# [EXERCISE GOAL]
Exactly as written, copy the lines that run from the start of the data below to the line containing "The width and height of the screenshot is (1270, 952).", both ends included.

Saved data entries
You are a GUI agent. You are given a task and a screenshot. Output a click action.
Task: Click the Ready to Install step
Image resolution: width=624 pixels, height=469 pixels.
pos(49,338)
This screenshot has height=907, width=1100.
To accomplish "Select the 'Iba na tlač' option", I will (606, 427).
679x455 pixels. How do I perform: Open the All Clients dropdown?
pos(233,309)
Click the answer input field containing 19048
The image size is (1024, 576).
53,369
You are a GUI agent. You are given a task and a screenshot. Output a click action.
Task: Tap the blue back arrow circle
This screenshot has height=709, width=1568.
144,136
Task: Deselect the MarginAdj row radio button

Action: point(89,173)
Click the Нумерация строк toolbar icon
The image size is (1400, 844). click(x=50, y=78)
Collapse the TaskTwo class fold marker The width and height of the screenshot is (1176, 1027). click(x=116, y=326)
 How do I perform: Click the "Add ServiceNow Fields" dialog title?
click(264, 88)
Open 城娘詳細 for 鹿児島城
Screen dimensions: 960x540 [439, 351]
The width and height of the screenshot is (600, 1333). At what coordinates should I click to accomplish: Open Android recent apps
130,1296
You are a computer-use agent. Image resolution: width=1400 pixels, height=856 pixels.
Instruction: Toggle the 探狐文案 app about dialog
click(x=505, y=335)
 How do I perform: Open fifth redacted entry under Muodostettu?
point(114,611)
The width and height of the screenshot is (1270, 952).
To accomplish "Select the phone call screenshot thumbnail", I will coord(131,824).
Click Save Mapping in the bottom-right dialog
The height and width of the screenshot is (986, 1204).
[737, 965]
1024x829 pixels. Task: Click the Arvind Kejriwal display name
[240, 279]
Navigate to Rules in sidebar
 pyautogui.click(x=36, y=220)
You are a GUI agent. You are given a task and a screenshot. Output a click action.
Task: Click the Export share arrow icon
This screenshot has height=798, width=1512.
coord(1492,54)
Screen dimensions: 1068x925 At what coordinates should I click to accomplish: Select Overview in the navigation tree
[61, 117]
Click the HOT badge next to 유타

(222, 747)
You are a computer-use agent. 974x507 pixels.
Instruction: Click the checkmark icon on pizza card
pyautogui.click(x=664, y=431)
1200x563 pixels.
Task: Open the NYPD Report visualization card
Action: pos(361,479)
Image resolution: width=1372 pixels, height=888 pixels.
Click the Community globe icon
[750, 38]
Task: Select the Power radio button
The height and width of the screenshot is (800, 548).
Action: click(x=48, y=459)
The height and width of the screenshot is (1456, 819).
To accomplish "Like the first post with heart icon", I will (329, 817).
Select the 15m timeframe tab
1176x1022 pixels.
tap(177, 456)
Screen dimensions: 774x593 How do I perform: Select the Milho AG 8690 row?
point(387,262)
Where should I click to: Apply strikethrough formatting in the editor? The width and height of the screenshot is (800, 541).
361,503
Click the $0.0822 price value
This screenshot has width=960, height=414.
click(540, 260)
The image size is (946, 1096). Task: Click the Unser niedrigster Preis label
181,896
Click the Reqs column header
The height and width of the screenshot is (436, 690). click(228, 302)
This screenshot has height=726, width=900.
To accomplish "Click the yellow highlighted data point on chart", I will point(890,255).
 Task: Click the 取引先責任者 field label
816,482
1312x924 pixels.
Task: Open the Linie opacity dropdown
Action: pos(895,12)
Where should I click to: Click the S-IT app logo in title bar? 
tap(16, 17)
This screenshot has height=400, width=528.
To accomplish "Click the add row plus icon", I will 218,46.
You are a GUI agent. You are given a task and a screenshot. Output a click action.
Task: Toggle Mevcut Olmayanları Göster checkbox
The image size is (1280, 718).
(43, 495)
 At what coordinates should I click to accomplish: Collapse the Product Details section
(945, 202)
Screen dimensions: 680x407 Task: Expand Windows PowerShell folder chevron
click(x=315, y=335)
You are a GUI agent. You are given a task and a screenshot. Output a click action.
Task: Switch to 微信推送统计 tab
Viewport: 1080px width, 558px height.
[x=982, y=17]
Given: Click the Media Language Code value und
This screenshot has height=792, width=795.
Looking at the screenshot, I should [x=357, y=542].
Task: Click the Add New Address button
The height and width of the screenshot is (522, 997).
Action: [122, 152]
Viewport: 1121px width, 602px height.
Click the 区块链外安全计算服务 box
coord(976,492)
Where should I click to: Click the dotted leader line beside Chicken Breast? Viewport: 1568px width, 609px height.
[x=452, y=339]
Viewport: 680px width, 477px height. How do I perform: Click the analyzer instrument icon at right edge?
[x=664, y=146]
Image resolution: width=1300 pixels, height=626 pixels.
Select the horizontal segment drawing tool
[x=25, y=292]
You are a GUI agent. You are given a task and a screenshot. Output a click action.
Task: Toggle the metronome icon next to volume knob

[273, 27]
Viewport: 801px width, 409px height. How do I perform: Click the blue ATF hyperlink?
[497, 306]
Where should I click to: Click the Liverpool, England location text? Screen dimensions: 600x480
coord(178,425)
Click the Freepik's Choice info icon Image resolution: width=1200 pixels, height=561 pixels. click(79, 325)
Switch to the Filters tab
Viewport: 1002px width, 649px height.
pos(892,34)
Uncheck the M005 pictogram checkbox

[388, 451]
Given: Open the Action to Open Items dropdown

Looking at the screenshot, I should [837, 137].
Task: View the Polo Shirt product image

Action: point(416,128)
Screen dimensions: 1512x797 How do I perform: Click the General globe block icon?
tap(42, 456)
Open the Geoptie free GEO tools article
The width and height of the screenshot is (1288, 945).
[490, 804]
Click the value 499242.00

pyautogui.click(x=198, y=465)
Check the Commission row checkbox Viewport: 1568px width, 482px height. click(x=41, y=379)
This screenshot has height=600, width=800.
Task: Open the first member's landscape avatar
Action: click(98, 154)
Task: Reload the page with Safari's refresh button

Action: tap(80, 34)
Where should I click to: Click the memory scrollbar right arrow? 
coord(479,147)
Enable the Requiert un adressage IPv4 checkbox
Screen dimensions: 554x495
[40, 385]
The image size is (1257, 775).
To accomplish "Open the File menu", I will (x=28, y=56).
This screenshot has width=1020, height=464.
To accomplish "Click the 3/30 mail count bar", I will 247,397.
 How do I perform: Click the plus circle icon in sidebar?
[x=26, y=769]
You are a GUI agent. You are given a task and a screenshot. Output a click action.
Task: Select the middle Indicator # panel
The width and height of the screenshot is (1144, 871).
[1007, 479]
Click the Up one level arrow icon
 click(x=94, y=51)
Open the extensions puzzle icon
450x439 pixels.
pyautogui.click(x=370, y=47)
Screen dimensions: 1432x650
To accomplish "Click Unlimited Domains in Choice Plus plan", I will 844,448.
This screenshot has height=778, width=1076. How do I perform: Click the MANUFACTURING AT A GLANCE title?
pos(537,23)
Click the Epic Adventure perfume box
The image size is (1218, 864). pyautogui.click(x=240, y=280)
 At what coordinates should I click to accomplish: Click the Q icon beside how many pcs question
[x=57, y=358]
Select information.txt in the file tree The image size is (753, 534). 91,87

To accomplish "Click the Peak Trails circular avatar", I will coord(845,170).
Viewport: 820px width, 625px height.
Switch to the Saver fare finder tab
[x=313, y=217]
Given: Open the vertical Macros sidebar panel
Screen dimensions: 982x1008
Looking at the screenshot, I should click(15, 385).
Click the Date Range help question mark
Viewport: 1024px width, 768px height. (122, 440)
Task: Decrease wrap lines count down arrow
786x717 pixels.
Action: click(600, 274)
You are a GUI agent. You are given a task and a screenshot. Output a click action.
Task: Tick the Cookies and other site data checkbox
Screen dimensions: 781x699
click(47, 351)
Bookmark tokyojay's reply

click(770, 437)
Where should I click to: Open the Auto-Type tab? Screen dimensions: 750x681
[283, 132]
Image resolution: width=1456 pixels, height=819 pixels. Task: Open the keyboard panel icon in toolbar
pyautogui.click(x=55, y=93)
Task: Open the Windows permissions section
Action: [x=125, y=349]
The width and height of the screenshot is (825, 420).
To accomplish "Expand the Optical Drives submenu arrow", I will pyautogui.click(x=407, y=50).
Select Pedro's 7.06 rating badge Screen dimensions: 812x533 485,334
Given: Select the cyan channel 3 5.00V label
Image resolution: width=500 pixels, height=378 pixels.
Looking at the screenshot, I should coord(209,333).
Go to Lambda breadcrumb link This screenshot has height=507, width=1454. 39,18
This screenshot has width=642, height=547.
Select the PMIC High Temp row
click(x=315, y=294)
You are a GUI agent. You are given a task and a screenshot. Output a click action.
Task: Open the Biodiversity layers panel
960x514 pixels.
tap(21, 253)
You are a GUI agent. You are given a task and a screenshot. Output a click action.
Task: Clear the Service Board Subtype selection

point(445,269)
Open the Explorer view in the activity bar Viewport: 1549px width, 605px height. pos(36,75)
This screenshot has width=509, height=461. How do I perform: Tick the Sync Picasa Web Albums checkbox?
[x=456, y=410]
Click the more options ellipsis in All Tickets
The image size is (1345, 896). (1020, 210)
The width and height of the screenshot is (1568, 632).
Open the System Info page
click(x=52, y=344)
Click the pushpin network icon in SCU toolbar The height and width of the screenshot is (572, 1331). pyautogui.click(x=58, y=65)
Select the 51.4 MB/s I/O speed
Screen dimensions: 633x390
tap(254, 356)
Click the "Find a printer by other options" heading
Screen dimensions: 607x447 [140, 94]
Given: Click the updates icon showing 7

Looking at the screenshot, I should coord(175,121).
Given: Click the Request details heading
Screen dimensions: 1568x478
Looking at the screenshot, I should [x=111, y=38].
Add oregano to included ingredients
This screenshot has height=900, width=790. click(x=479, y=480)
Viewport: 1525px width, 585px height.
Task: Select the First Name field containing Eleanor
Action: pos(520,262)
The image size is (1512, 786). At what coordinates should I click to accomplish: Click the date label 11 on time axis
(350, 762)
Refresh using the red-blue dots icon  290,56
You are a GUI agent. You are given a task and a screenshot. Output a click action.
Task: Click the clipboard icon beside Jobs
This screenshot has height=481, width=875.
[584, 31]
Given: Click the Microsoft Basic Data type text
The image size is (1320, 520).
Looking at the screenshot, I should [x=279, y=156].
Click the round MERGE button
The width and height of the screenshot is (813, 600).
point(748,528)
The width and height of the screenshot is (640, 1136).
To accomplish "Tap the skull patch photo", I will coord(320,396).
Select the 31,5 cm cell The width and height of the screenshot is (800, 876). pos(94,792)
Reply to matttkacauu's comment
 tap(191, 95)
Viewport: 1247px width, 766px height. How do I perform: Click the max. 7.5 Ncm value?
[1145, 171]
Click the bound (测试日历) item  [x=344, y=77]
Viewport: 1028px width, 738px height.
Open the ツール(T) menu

# [WRITTEN ANSWER]
You are a GUI agent. You are given a task and a screenshot. Output a click action.
Task: Click the Ready to Install step
Image resolution: width=624 pixels, height=469 pixels.
pos(49,338)
This screenshot has height=907, width=1100.
To accomplish "Select the 'Iba na tlač' option", I will (606, 427).
679x455 pixels. How do I perform: Open the All Clients dropdown?
pos(233,309)
Click the answer input field containing 19048
The image size is (1024, 576).
53,369
You are a GUI agent. You are given a task and a screenshot. Output a click action.
Task: Tap the blue back arrow circle
This screenshot has height=709, width=1568.
144,136
Task: Deselect the MarginAdj row radio button

Action: point(89,173)
Click the Нумерация строк toolbar icon
The image size is (1400, 844). click(x=50, y=78)
Collapse the TaskTwo class fold marker The width and height of the screenshot is (1176, 1027). click(x=116, y=326)
 How do I perform: Click the "Add ServiceNow Fields" dialog title?
click(264, 88)
Open 城娘詳細 for 鹿児島城
Screen dimensions: 960x540 [439, 351]
The width and height of the screenshot is (600, 1333). At what coordinates should I click to accomplish: Open Android recent apps
130,1296
You are a computer-use agent. Image resolution: width=1400 pixels, height=856 pixels.
Instruction: Toggle the 探狐文案 app about dialog
click(x=505, y=335)
 How do I perform: Open fifth redacted entry under Muodostettu?
point(114,611)
The width and height of the screenshot is (1270, 952).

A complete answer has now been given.